* YOUR TASK *
Search term "field": work out how many lines of the data below contain it, and answer with that number alone.

* DATA SHOWN *
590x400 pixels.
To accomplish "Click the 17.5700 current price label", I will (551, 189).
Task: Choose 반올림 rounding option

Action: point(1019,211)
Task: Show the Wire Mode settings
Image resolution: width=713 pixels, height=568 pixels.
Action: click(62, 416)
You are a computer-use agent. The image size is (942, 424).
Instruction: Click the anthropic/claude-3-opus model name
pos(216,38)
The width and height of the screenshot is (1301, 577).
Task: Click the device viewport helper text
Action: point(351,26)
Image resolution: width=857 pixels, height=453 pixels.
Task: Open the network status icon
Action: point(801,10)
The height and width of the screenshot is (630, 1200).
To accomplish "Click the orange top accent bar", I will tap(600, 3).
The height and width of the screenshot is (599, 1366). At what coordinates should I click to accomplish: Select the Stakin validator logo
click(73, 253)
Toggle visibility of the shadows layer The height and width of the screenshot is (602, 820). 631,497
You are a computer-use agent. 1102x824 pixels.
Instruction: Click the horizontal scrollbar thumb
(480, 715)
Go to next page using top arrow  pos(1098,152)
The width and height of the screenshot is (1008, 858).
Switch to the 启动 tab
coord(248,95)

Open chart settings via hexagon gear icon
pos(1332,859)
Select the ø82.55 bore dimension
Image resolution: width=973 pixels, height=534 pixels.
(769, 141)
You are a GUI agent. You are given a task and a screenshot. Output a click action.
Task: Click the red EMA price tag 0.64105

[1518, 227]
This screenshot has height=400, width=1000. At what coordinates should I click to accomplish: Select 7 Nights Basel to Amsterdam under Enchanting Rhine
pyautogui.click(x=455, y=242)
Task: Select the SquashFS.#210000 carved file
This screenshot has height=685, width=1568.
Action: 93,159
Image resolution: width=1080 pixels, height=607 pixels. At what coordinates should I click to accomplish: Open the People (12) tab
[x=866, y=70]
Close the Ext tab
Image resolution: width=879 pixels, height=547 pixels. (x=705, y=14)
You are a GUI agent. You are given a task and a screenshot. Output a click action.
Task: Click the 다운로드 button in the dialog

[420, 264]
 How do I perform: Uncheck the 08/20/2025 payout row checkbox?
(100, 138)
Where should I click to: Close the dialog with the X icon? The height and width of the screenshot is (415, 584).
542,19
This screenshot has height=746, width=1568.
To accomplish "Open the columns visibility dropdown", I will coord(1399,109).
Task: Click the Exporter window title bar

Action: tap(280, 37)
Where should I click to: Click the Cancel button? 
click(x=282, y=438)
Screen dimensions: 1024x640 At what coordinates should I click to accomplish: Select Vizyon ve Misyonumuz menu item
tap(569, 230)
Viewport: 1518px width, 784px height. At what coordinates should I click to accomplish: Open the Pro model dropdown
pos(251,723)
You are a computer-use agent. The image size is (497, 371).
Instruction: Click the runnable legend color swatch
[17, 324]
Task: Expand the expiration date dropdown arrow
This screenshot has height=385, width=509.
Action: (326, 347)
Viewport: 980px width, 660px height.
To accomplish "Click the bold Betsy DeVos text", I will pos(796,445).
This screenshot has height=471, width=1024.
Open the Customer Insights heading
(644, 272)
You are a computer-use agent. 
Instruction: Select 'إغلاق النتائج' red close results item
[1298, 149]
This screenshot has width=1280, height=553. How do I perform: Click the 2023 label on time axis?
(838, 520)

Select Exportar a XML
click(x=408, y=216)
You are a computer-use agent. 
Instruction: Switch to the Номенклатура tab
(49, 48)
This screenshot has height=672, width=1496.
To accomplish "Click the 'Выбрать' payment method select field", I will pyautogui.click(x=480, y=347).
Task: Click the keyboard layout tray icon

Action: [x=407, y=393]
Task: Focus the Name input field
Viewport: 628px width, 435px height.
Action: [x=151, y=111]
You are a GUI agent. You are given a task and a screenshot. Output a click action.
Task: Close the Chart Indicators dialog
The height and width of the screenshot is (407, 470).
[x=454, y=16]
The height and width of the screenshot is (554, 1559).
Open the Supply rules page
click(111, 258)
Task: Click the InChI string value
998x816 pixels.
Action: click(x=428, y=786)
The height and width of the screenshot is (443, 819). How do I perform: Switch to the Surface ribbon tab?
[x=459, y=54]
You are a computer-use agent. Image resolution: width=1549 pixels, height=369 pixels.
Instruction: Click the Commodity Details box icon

* ANSWER SECTION *
2